Cannabis cards are designed to identify patients with a cannabis prescription, but have become somewhat coveted among regular marijuana smokers. 

In fact, more and more people are turning to Cancards for recreational usage, although technically, this is illegal. However, in the future we may see widespread legalisation, not only in the UK but in countries spanning the entire planet. What with the emerging research on CBD and cannabis, more and more people are embracing cannabis as a medicine.

So far, the evidence is extensive, and directly points towards the fact that cannabis is the missing puzzle piece to the human body.

According to Very Well Health, the human body uses what is known as the endocannabinoid system, to regulate homeostasis (or harmony) in the body. The human body literally has hundreds of cannabinoid receptors! And yes, you guessed correctly, cannabinoids are found in cannabis. In terms of the “endo” from “endocannabinoid”, it means that cannabinoids are naturally produced within our bodies.

As a result of all that has come to light surrounding cannabis, including the groundbreaking discovery of CBG and CBD, more and more people are turning to cannabis for relief of anxiety and pain. 

There is actually a long list of conditions currently known to be treated with cannabis, hence the Cancards that are growing in popularity. Ailments include neurological, gastrointestinal, and psychological conditions as well as many more.

So it seems that cannabis has finally entered mainstream culture, with mounting pressures against the government in the face of stringent lockdown measures. 

According to one source, cannabis campaigners are claiming that “smoking a reefer can help those suffering from anxiety and mental health issues heightened by the Covid-19 pandemic.” It seems that now more than ever the people need the support of the authorities to legalise once and for all.
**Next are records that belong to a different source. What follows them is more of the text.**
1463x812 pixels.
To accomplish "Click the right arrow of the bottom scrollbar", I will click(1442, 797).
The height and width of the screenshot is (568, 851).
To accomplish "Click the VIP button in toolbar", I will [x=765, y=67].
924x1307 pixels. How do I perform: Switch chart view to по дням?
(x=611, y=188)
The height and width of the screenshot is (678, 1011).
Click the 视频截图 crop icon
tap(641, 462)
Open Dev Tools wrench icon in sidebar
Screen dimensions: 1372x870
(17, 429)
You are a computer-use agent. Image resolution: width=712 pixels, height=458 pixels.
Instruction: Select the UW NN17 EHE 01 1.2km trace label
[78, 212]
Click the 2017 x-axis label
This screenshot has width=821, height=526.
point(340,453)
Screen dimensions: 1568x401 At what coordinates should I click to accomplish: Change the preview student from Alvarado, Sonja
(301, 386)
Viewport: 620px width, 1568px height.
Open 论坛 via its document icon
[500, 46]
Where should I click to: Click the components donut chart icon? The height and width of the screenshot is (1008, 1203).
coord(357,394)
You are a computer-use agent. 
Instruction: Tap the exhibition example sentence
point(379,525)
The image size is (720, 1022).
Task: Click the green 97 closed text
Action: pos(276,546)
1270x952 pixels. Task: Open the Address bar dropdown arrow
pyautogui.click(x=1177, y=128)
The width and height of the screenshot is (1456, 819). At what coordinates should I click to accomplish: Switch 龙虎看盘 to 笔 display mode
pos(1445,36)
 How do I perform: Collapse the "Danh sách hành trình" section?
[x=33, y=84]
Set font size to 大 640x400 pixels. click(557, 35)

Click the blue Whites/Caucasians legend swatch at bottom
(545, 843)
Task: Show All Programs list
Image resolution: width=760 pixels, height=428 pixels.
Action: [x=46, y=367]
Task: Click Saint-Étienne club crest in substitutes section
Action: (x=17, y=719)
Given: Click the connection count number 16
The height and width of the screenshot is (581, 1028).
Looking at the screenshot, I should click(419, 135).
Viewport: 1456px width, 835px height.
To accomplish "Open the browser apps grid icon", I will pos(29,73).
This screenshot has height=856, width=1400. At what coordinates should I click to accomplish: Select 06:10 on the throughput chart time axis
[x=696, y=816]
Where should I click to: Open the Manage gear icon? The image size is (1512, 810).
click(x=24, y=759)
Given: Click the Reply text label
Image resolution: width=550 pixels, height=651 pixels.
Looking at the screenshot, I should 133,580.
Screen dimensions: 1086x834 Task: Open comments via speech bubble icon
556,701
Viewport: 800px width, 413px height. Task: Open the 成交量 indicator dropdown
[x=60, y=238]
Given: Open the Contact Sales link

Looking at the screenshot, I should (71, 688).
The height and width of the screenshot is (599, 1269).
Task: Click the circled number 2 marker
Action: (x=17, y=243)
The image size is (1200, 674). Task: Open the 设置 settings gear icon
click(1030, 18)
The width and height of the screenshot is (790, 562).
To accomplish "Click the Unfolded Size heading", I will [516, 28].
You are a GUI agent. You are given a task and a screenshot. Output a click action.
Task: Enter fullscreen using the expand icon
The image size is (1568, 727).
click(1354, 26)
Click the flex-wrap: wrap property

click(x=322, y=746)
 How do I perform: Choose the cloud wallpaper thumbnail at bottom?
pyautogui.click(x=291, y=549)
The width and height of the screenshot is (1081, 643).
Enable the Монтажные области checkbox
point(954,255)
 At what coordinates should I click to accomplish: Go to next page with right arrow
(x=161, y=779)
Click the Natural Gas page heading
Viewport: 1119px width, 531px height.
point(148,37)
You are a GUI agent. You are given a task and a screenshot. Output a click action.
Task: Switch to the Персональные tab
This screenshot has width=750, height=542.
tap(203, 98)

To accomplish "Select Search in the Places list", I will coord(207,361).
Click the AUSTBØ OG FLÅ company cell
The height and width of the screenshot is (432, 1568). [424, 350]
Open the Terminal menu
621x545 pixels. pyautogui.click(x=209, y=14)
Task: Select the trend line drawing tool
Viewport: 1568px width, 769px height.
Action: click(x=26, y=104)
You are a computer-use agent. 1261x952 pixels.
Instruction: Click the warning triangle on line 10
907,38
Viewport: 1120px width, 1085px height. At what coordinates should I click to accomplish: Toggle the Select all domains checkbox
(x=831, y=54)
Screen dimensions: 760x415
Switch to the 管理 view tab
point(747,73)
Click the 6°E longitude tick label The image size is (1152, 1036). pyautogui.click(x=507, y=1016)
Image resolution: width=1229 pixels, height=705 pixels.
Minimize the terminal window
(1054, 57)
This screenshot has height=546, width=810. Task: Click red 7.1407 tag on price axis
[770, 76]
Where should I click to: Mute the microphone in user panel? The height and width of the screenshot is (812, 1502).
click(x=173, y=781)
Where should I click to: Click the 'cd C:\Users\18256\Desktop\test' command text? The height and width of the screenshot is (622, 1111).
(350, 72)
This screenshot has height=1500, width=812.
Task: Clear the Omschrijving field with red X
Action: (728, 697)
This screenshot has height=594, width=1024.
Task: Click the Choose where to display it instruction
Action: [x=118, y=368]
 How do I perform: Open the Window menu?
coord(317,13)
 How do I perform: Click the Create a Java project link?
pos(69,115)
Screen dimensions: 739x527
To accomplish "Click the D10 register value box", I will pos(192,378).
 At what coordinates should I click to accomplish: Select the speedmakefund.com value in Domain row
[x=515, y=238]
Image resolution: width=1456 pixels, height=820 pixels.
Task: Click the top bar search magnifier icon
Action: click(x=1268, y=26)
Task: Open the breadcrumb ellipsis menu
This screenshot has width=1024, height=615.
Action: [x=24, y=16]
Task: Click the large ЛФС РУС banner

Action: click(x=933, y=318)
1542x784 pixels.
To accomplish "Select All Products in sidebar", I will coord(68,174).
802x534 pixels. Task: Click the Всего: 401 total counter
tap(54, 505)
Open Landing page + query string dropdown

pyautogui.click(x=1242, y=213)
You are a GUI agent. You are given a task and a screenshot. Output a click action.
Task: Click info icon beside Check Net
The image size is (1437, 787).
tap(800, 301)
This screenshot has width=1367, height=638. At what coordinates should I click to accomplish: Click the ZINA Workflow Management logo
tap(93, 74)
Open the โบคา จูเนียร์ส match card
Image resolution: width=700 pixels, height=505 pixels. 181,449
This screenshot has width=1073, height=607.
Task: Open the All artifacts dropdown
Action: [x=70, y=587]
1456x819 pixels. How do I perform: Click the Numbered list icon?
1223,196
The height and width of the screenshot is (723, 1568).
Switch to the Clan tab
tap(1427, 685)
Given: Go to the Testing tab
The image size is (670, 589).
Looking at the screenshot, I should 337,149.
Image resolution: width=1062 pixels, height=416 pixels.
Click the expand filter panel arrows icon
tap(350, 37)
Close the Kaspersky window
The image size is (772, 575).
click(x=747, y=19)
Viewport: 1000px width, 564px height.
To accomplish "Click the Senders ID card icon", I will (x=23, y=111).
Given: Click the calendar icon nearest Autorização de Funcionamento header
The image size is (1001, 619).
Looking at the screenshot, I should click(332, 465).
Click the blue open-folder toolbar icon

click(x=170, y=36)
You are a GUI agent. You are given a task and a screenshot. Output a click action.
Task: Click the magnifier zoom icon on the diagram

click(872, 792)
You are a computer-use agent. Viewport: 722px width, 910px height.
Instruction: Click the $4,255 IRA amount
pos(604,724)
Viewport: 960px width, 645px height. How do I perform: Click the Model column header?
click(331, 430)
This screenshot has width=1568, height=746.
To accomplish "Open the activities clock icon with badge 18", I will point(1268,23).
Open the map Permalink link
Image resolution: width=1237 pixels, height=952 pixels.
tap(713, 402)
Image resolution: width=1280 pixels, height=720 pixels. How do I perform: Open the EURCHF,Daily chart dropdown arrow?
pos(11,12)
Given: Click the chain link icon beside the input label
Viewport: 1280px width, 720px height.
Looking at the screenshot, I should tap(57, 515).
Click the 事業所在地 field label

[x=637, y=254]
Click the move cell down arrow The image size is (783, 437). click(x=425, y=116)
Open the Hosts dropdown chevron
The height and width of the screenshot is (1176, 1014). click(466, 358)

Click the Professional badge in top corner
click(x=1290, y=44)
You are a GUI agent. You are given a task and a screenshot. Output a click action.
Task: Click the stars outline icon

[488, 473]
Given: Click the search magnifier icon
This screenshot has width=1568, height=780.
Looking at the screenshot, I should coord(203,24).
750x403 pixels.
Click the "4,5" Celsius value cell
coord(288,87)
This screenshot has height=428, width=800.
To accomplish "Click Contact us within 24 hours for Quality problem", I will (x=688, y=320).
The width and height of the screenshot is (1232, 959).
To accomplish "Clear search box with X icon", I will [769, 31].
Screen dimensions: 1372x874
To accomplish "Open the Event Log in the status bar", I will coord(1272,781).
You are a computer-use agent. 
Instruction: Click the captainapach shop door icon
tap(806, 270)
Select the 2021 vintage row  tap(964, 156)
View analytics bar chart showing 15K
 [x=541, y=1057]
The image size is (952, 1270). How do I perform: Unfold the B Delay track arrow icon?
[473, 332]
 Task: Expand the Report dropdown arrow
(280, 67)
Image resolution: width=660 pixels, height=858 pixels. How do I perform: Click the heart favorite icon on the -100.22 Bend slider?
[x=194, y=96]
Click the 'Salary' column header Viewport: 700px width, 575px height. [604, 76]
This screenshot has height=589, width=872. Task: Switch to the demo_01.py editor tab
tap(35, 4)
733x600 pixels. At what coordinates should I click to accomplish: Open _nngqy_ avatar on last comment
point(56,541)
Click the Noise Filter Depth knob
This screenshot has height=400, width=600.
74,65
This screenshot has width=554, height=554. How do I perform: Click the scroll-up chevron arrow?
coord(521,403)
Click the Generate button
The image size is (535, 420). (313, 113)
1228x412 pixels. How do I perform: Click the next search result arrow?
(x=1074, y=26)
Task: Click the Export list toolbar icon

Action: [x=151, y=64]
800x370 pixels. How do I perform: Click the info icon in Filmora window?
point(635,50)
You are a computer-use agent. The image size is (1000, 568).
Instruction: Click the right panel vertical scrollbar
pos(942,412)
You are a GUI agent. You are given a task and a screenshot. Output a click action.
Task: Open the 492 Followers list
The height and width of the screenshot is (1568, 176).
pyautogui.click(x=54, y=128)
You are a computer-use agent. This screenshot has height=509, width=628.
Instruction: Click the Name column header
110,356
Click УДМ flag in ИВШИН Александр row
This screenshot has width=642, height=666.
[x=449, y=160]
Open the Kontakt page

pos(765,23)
In the best case scenario, if legalised, there would be no regulation on quantities per person or even on growing procedures

However, even if the government licensed and taxed all growers, the UK could see a serious increase economically – given that it is the world’s largest exporter. But perhaps most luxurious of all, we would be able to smoke weed publically, without worrying about stigmas or the police. 

Many people have a firm vision of the future in terms of legalisation, and the launch of the new Cancard is one step closer to marijuanatopia. 

In this vision, parks would become safe-havens for smokers, and coffee shops would take on an Amsterdam-like vibe. What’s more is that it seems that there is evidence legalisation tends to see a decrease in alcohol usage. 

With all of the positive news surrounding cannabis, there’s hope that it will be legalised within the next decade.